CUDA error: invalid argument
Custom Node Testing
- [ ] I have tried disabling custom nodes and the issue persists (see how to disable custom nodes if you need help)
Your question
When I used PuLID (PuLID_Flux_II), this error occurred.
However, this phenomenon isn't reliably reproducible, which is causing me trouble.
- Sometimes image generation proceeds normally without the error occurring
- Sometimes, despite the error appearing, repeated attempts eventually succeed in generating an image
- Sometimes disabling the node allows normal image generation
- Sometimes disabling the node does not resolve the issue
If this is a clear bug, I would appreciate it being fixed promptly. However, if there is a way I can resolve this myself without waiting for a fix, please do let me know.
The operating environment is as follows: Python: 3.10.11 (within Stability Marix) Pytorch version: 2.9.1+cu128 (even when I set it to cu130, it would revert to cu128 for some reason upon update) OS: Windows 10 VRAM: 12GB DRAM: 64GB
Logs
!!! Exception during processing !!! CUDA error: invalid argument
Search for `cudaErrorInvalidValue' in https://docs.nvidia.com/cuda/cuda-runtime-api/group__CUDART__TYPES.html for more information.
CUDA kernel errors might be asynchronously reported at some other API call, so the stacktrace below might be incorrect.

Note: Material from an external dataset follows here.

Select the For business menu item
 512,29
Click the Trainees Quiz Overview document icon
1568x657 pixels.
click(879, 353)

For debugging consider passing CUDA_LAUNCH_BLOCKING=1
Compile with `TORCH_USE_CUDA_DSA` to enable device-side assertions.

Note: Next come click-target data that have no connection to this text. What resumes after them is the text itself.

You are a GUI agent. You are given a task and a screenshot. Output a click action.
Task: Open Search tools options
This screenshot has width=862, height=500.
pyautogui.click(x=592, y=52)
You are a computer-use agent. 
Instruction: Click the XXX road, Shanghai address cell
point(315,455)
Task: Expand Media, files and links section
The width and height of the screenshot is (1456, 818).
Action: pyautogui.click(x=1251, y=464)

Traceback (most recent call last):
File "Z:\WorkSpace\StabilityMatrix\Data\Packages\ComfyUI\execution.py", line 515, in execute
output_data, output_ui, has_subgraph, has_pending_tasks = await get_output_data(prompt_id, unique_id, obj, input_data_all, execution_block_cb=execution_block_cb, pre_execute_cb=pre_execute_cb, v3_data=v3_data)
File "Z:\WorkSpace\StabilityMatrix\Data\Packages\ComfyUI\execution.py", line 329, in get_output_data
return_values = await _async_map_node_over_list(prompt_id, unique_id, obj, input_data_all, obj.FUNCTION, allow_interrupt=True, execution_block_cb=execution_block_cb, pre_execute_cb=pre_execute_cb, v3_data=v3_data)
File "Z:\WorkSpace\StabilityMatrix\Data\Packages\ComfyUI\execution.py", line 303, in _async_map_node_over_list
await process_inputs(input_dict, i)
File "Z:\WorkSpace\StabilityMatrix\Data\Packages\ComfyUI\execution.py", line 291, in process_inputs
result = f(**inputs)
File "Z:\WorkSpace\StabilityMatrix\Data\Packages\ComfyUI\nodes.py", line 1538, in sample
return common_ksampler(model, seed, steps, cfg, sampler_name, scheduler, positive, negative, latent_image, denoise=denoise)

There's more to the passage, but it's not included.